» What the task requires: Search the data for the string "computer", and report each line where it is found.
Start of Dataset extract
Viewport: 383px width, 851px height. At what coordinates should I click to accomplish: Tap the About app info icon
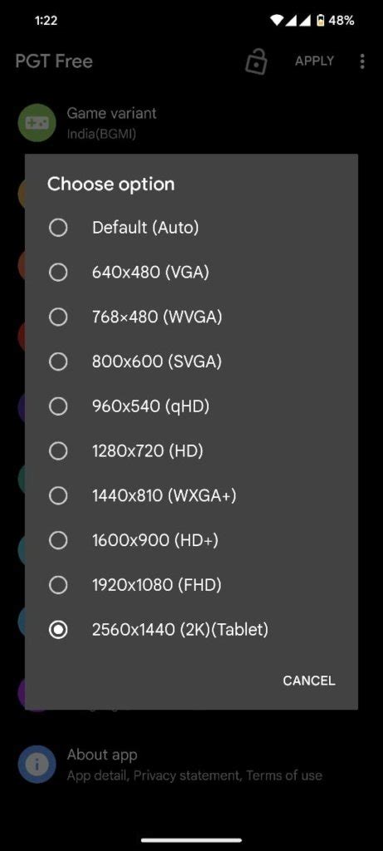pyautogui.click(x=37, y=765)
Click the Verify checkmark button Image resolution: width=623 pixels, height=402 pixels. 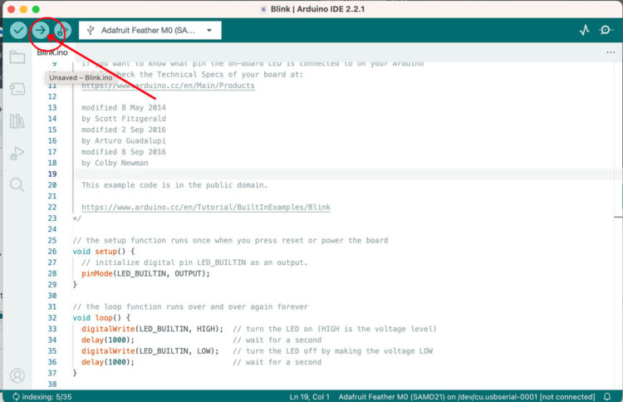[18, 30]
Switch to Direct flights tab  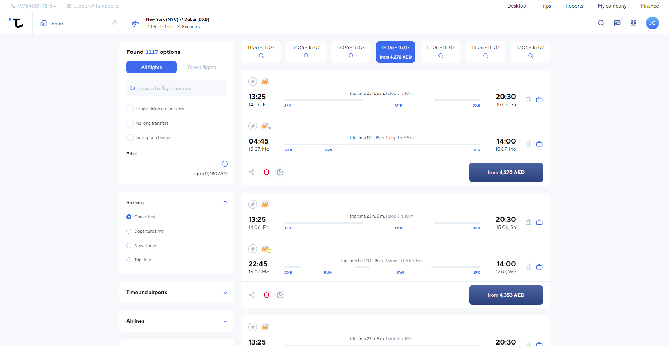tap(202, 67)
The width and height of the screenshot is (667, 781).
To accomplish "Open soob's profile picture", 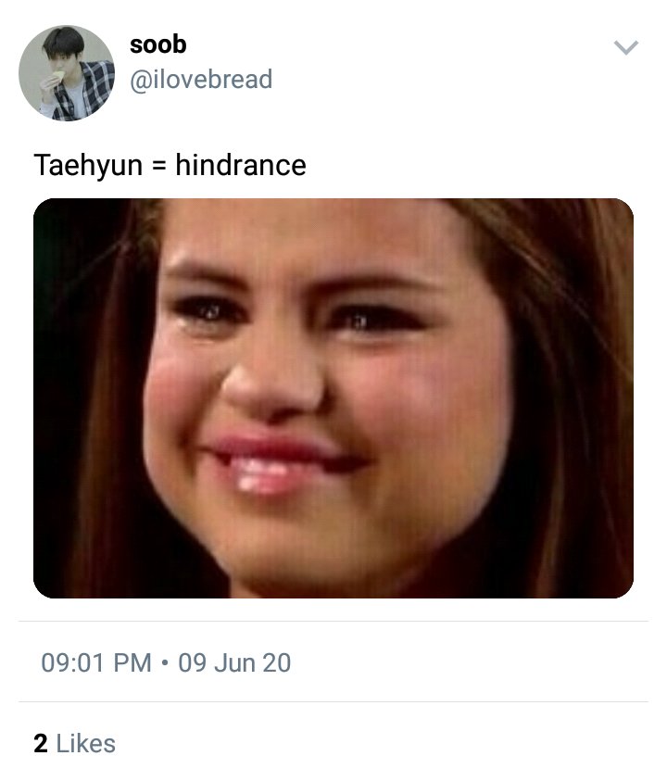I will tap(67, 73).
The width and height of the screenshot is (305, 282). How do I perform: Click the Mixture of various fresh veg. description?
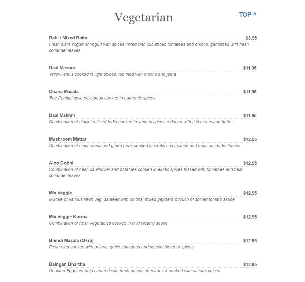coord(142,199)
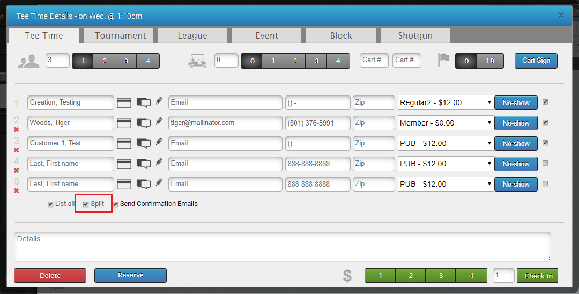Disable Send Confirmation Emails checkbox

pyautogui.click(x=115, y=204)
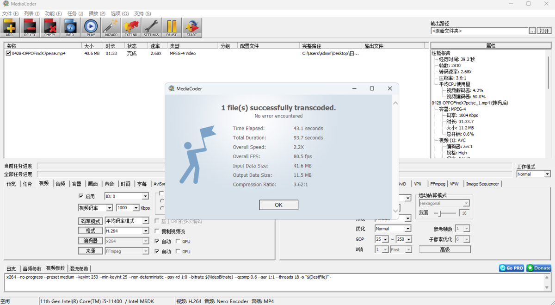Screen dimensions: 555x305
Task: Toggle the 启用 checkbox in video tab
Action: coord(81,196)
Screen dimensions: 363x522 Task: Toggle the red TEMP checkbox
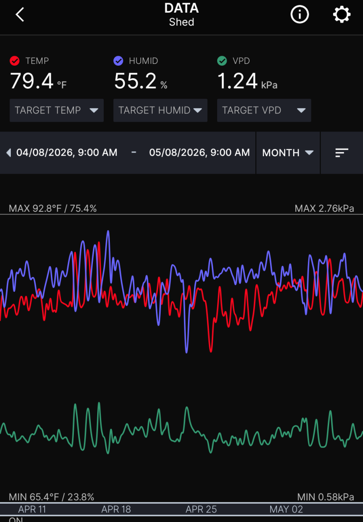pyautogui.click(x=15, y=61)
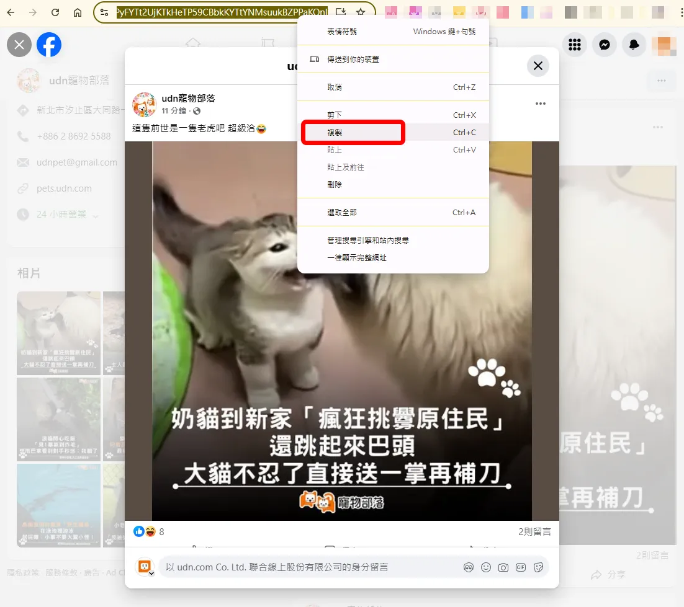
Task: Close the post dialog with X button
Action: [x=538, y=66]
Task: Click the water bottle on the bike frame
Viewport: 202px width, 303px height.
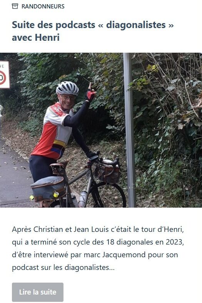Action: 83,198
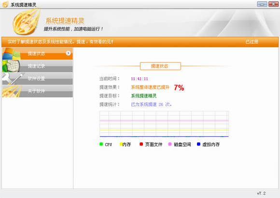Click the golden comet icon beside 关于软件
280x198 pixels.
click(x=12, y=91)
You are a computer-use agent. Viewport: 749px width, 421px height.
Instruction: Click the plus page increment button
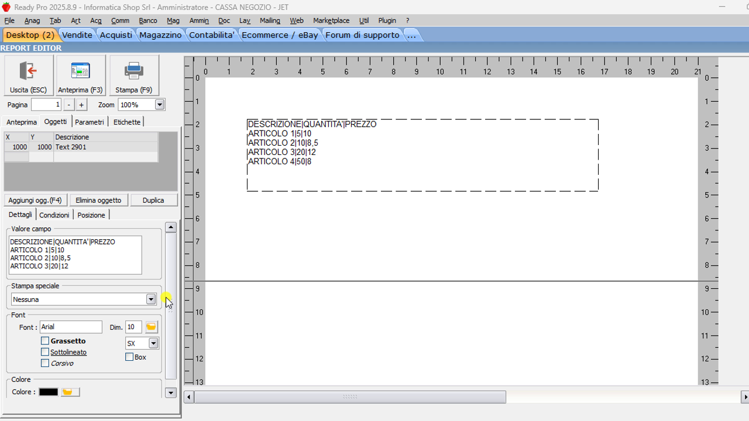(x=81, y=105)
End of Dataset extract
Start of Dataset extract
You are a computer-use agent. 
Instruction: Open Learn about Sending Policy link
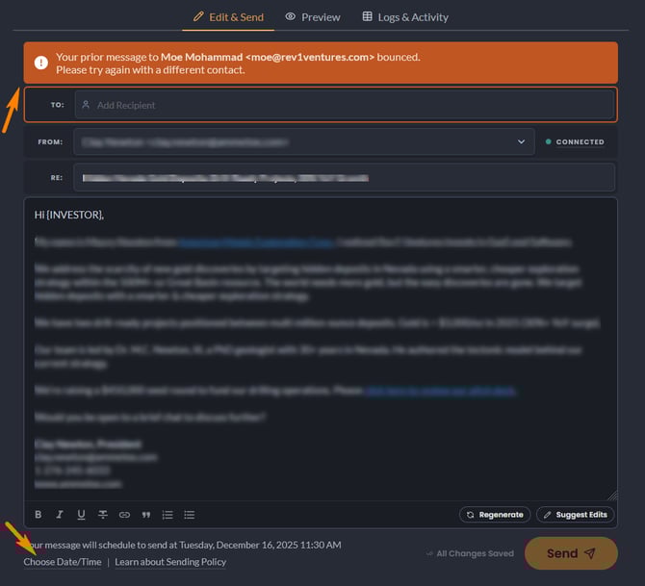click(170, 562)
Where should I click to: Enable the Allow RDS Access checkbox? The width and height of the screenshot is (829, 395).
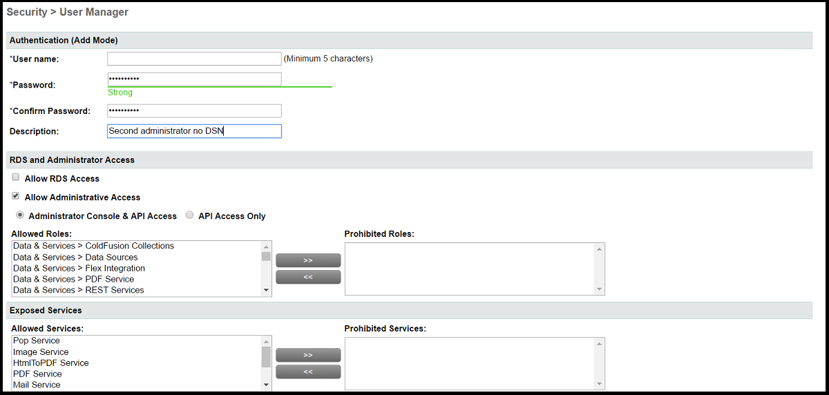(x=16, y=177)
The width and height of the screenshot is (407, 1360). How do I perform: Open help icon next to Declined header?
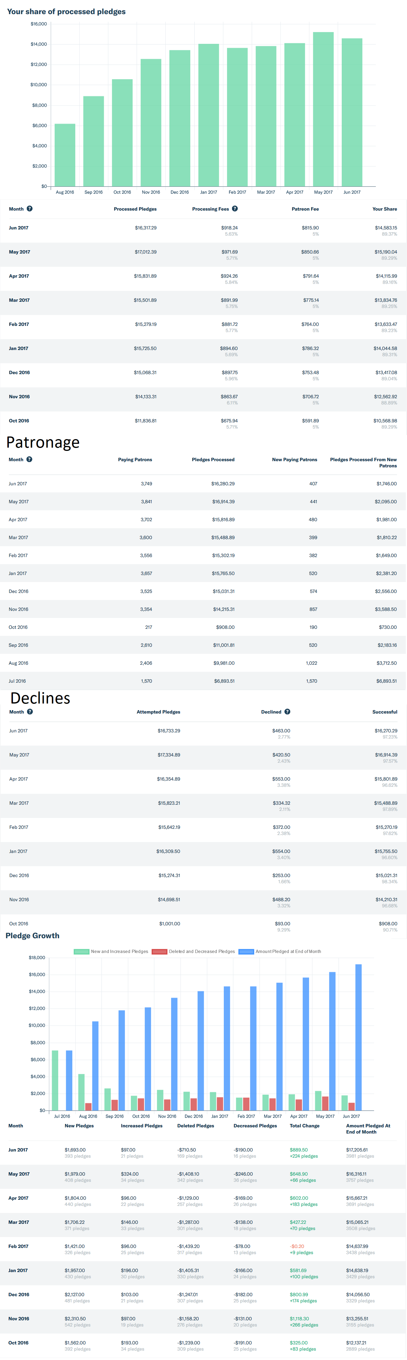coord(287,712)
End of Dataset extract
» Task answer:
You are a computer-use agent. Viewport: 749px width, 421px height.
You are a computer-use agent. 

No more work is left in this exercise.